TO DO: Set out every line of the material below as a Markdown table with the columns Row and Line. Number the rows in order and skip blank lines.

LISTED RECORDS:
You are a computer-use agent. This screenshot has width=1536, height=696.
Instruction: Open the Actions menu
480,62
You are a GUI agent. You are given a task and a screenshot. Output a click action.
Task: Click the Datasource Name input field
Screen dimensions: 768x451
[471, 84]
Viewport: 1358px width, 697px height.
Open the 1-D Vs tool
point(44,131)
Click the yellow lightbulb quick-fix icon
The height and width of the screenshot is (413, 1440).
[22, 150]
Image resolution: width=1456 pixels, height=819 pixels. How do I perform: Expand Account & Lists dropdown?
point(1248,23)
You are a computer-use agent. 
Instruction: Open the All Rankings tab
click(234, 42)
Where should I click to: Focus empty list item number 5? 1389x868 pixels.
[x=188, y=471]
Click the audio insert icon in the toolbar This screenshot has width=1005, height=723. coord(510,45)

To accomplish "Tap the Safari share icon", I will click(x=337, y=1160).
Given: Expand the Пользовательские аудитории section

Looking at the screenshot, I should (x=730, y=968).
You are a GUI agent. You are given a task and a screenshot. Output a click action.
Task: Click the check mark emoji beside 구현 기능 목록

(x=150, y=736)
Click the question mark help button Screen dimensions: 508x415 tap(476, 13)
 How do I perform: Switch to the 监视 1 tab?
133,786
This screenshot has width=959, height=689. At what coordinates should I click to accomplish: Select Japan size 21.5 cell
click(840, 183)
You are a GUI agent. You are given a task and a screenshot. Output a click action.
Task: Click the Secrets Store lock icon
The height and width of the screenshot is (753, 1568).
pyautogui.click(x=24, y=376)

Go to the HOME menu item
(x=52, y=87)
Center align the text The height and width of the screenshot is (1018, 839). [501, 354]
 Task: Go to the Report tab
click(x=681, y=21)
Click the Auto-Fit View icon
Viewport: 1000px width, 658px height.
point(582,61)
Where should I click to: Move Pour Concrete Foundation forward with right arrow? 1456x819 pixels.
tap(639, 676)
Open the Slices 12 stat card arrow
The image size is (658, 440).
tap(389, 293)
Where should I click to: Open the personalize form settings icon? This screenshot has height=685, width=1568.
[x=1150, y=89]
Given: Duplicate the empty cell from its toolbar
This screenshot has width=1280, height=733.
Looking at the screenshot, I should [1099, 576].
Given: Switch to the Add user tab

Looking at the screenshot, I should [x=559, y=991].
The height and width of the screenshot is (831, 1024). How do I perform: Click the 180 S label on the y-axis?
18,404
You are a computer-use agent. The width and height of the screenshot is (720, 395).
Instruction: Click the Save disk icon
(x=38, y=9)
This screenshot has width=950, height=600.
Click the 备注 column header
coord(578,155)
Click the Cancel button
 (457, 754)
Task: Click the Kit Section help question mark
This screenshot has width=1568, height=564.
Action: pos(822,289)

RESPONSE BELOW:
| Row | Line |
|---|---|
| 1 | You are a computer-use agent. This screenshot has width=1536, height=696. |
| 2 | Instruction: Open the Actions menu |
| 3 | 480,62 |
| 4 | You are a GUI agent. You are given a task and a screenshot. Output a click action. |
| 5 | Task: Click the Datasource Name input field |
| 6 | Screen dimensions: 768x451 |
| 7 | [471, 84] |
| 8 | Viewport: 1358px width, 697px height. |
| 9 | Open the 1-D Vs tool |
| 10 | point(44,131) |
| 11 | Click the yellow lightbulb quick-fix icon |
| 12 | The height and width of the screenshot is (413, 1440). |
| 13 | [22, 150] |
| 14 | Image resolution: width=1456 pixels, height=819 pixels. How do I perform: Expand Account & Lists dropdown? |
| 15 | point(1248,23) |
| 16 | You are a computer-use agent.  |
| 17 | Instruction: Open the All Rankings tab |
| 18 | click(234, 42) |
| 19 | Where should I click to: Focus empty list item number 5? 1389x868 pixels. |
| 20 | [x=188, y=471] |
| 21 | Click the audio insert icon in the toolbar This screenshot has width=1005, height=723. coord(510,45) |
| 22 | To accomplish "Tap the Safari share icon", I will click(x=337, y=1160). |
| 23 | Given: Expand the Пользовательские аудитории section |
| 24 | Looking at the screenshot, I should (x=730, y=968). |
| 25 | You are a GUI agent. You are given a task and a screenshot. Output a click action. |
| 26 | Task: Click the check mark emoji beside 구현 기능 목록 |
| 27 | (x=150, y=736) |
| 28 | Click the question mark help button Screen dimensions: 508x415 tap(476, 13) |
| 29 |  How do I perform: Switch to the 监视 1 tab? |
| 30 | 133,786 |
| 31 | This screenshot has width=959, height=689. At what coordinates should I click to accomplish: Select Japan size 21.5 cell |
| 32 | click(840, 183) |
| 33 | You are a GUI agent. You are given a task and a screenshot. Output a click action. |
| 34 | Task: Click the Secrets Store lock icon |
| 35 | The height and width of the screenshot is (753, 1568). |
| 36 | pyautogui.click(x=24, y=376) |
| 37 | Go to the HOME menu item |
| 38 | (x=52, y=87) |
| 39 | Center align the text The height and width of the screenshot is (1018, 839). [501, 354] |
| 40 |  Task: Go to the Report tab |
| 41 | click(x=681, y=21) |
| 42 | Click the Auto-Fit View icon |
| 43 | Viewport: 1000px width, 658px height. |
| 44 | point(582,61) |
| 45 | Where should I click to: Move Pour Concrete Foundation forward with right arrow? 1456x819 pixels. |
| 46 | tap(639, 676) |
| 47 | Open the Slices 12 stat card arrow |
| 48 | The image size is (658, 440). |
| 49 | tap(389, 293) |
| 50 | Where should I click to: Open the personalize form settings icon? This screenshot has height=685, width=1568. |
| 51 | [x=1150, y=89] |
| 52 | Given: Duplicate the empty cell from its toolbar |
| 53 | This screenshot has width=1280, height=733. |
| 54 | Looking at the screenshot, I should [1099, 576]. |
| 55 | Given: Switch to the Add user tab |
| 56 | Looking at the screenshot, I should [x=559, y=991]. |
| 57 | The height and width of the screenshot is (831, 1024). How do I perform: Click the 180 S label on the y-axis? |
| 58 | 18,404 |
| 59 | You are a computer-use agent. The width and height of the screenshot is (720, 395). |
| 60 | Instruction: Click the Save disk icon |
| 61 | (x=38, y=9) |
| 62 | This screenshot has width=950, height=600. |
| 63 | Click the 备注 column header |
| 64 | coord(578,155) |
| 65 | Click the Cancel button |
| 66 |  (457, 754) |
| 67 | Task: Click the Kit Section help question mark |
| 68 | This screenshot has width=1568, height=564. |
| 69 | Action: pos(822,289) |